Video: the EU and Canada trade deal – CETA:

Important consequences, but an uncertain future

Image 2: ISDS reform is currently being discussed at UNCITRAL (source: SOMO)

The Opinion has major consequences for the EU’s investment policy. On the member-state level, the ratification of CETA can now continue (the majority of the treaty had provisionally entered into force in September 2017, with apparent early positive results). However, ISDS has now simply become a political issue again, and member states might continue to object to its inclusion in EU-trade deals. Likewise, the CETA Opinion might have other consequences.
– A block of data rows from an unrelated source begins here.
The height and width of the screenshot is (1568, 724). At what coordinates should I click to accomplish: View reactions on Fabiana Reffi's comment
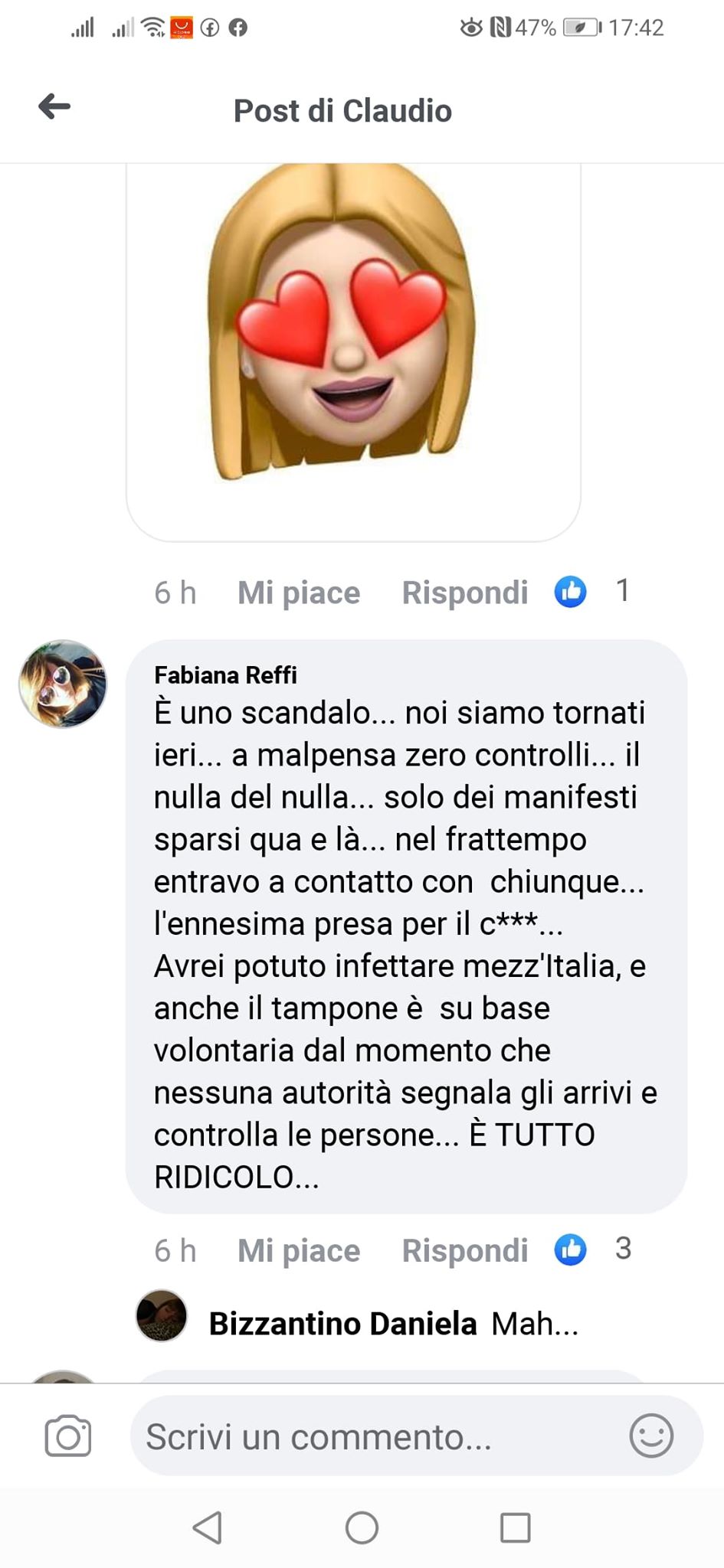[592, 1249]
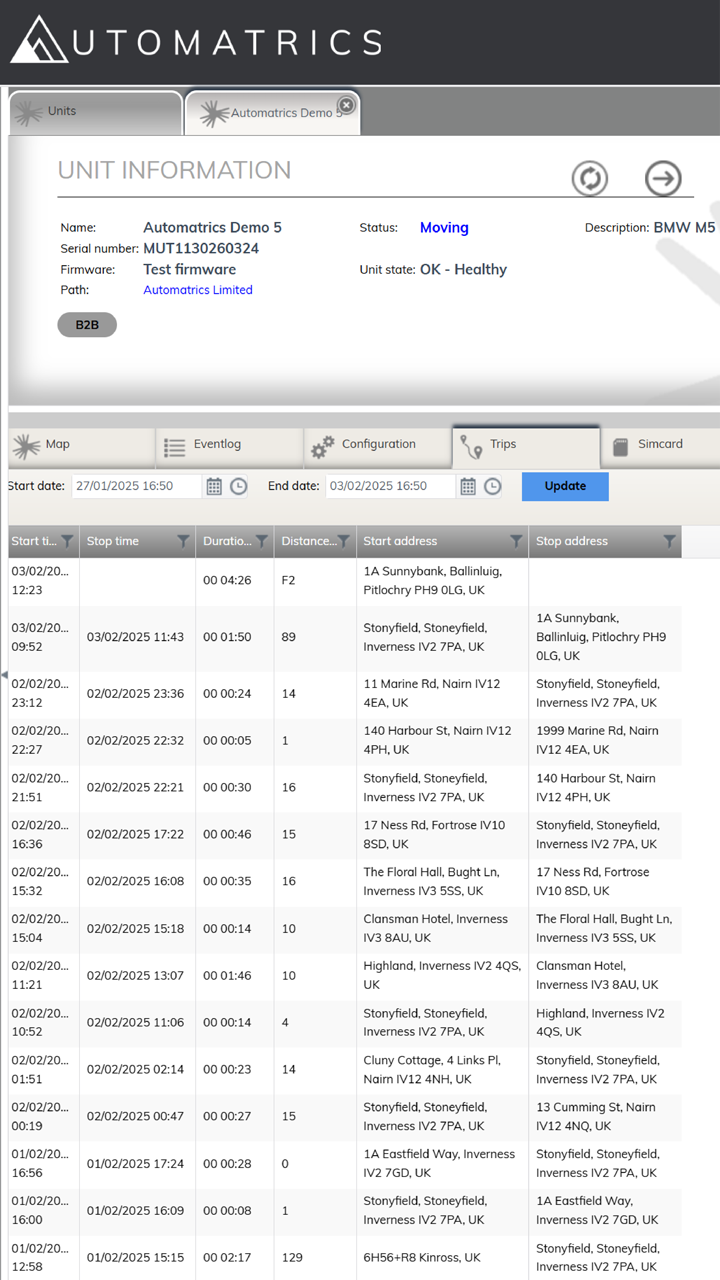720x1280 pixels.
Task: Open the Duration column filter
Action: click(x=261, y=541)
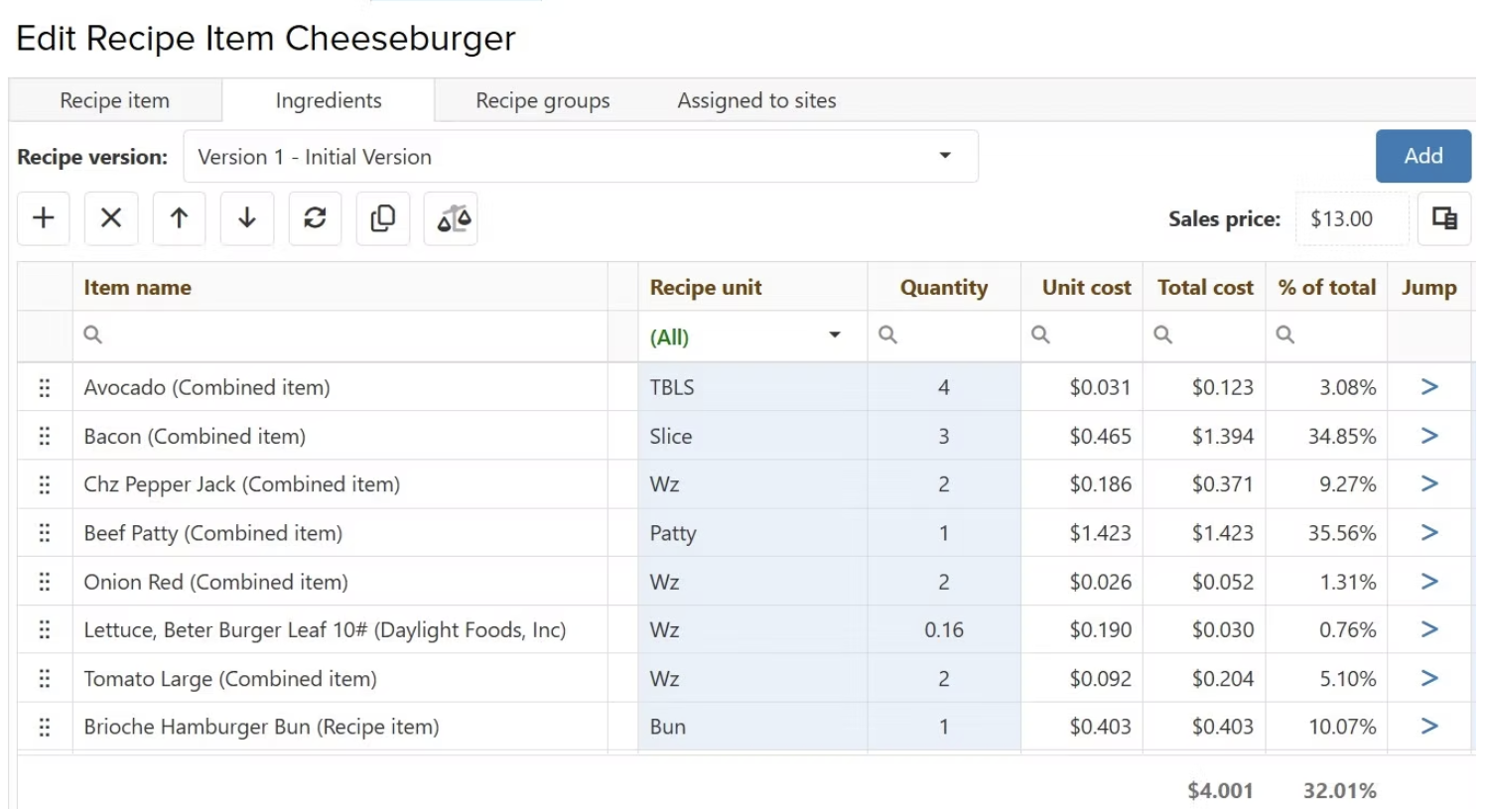Click the balance scale icon
Image resolution: width=1485 pixels, height=812 pixels.
[452, 218]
Whilst the European Commission’s DG Trade nowadays negotiates free trade agreements with investment protections, as well as standalone BITs, member states can still ask authorization to amend or conclude BITs of their own accord in certain cases (for example, see the recent new Model BIT of the Netherlands and the proposed new model of Belgium and Luxemburg). The high bar set by the ECJ, when it comes to the “level of protection of a public interest”, might now also be asked by the European Commission of its member-states when they ask permission to negotiate BITs that include ISDS (as noted by the UN Conference on Trade and Development before, many older BITs need to be urgently modernized). Secondly, the decision is important for the European Union itself. A red card for ICS would have forced the EU to go back to the negotiating table with Canada, and might have spelled an end to the inclusion of any kind of ISDS in EU trade deals. Finally, the decision is also important for the international dynamics of ISDS reform. By endorsing ICS, the ECJ has also shown that it is potentially open to a Multilateral Investment Court, and the EU can continue on its current track in the UNCITRAL deliberations.

However, whilst the ECJ has today clarified the legal boundaries of ISDS mechanisms under EU law, the political discussion concerning ISDS is bound to remain. For example, some civil society actors and countries have called for the UNCITRAL debate to go beyond ISDS and also discuss a broader, substantive rethink of investment law. Likewise, following older critics, countries such as New Zealand have recently been more critical of ISDS, and the new USMCA trade deal has likewise curtailed ISDS. Even after today’s decision, the future of ISDS thus remains unsure.